The initial measurements of the 25 (OH)-vit D level for the above 2 cases were carried out by Abbott Architect i2000 automated immunoassay. In the Architect i2000 immunoassay method, sheep polyclonal anti-vitamin D IgG is incubated with patient’s serum. After sheep polyclonal anti-vitamin D IgG binds to 25 (OH)-vit D in the sample, chemiluminescence-labeled 25-hydroxy-vitamin D is added. Excess sheep polyclonal anti-vitamin D IgG that was not bound to 25 (OH)-vit D in the sample will bind to this exogenous vitamin D. After washing, only sheep anti-vitamin D IgG that is bound to exogenous vitamin D will emit chemiluminescence. Thus, the amount of chemiluminescence will be inversely associated with the quantity of 25 (OH)-vit D in the sample.
The repeat measurements of 25 (OH)-vit D levels were carried out by the AB SCIEX 6500 LC-MS/MS system. LC-MS/MS is largely accepted as the most accurate method of measuring 25 (OH)-vit D levels . During LC-MS/MS, 25 (OH)-vit D is separated from other potential interfering molecules via chromatography. We hypothesize that the abundant paraprotein from MM may have interfered with the binding of sheep polyclonal anti-vitamin D IgG in the immunoassay. The abundant paraprotein may have had cross-reactivity to sheep polyclonal anti-vitamin D IgG, thus decreasing the amount of chemiluminescence. Total protein level was elevated in both cases, pointing to the abundance of the paraprotein from underlying MM. Cross-reactivity is a well-described interference in all immunoassays regardless of the measured molecule . Further studies are required to investigate whether the concentration and cross-reactivity of paraproteins both affect the likelihood of laboratory error in 25 (OH)-vit D quantification.
We found 2 previous case reports of laboratory interference in the immunoassay measurement of 25 (OH)-vit D levels [2, 4]. Similar to our cases presented here, Ong et al. suspected that the falsely elevated measure of 25 (OH)-vit D was caused by an increased number of immunoglobulins from MM. In the second case report, immunoglobulins due to MM and rheumatoid factor were both considered as possible interfering molecules.
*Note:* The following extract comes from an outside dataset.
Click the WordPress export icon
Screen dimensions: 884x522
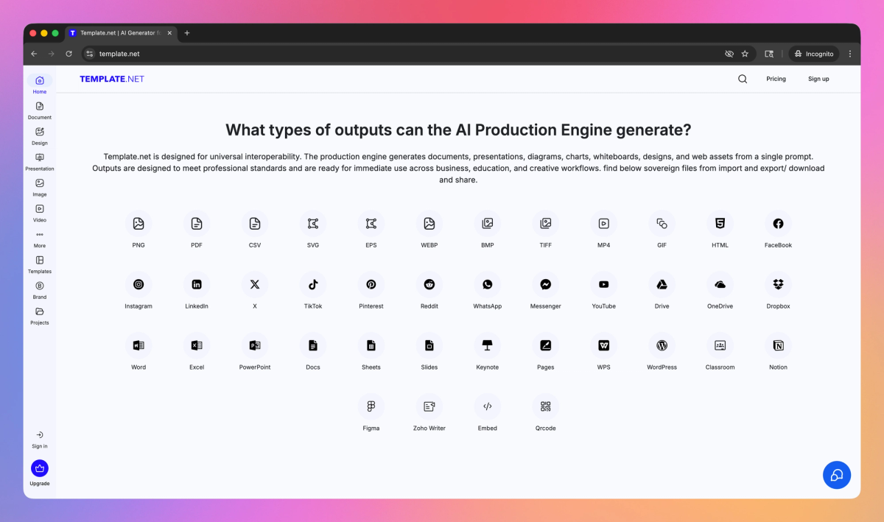tap(662, 345)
Other serum molecules known to interfere with the 25 (OH)-vit D immunoassay include bilirubin, triglyceride, and anti-animal antibodies . Our 2 patients did not have rheumatologic disease or hypertriglyceridemia. Total bilirubin levels were also normal in both patients.
In conclusion, it is important for clinicians to be aware of the limitations of the immunoassay measurement of the 25 (OH)-vit D level in the setting of MM. Careful interpretation of laboratory data in correlation with clinical manifestation is important. When there is discordance between laboratory data and clinical clues, close collaboration with the laboratory is crucial to perform analysis with alternative methods and evaluate for laboratory interference.
An earlier version of this case series was presented at the ENDO 2019 Conference, New Orleans, LA, 2019.
Conflicts of Interest
All authors report no conflicts of interest.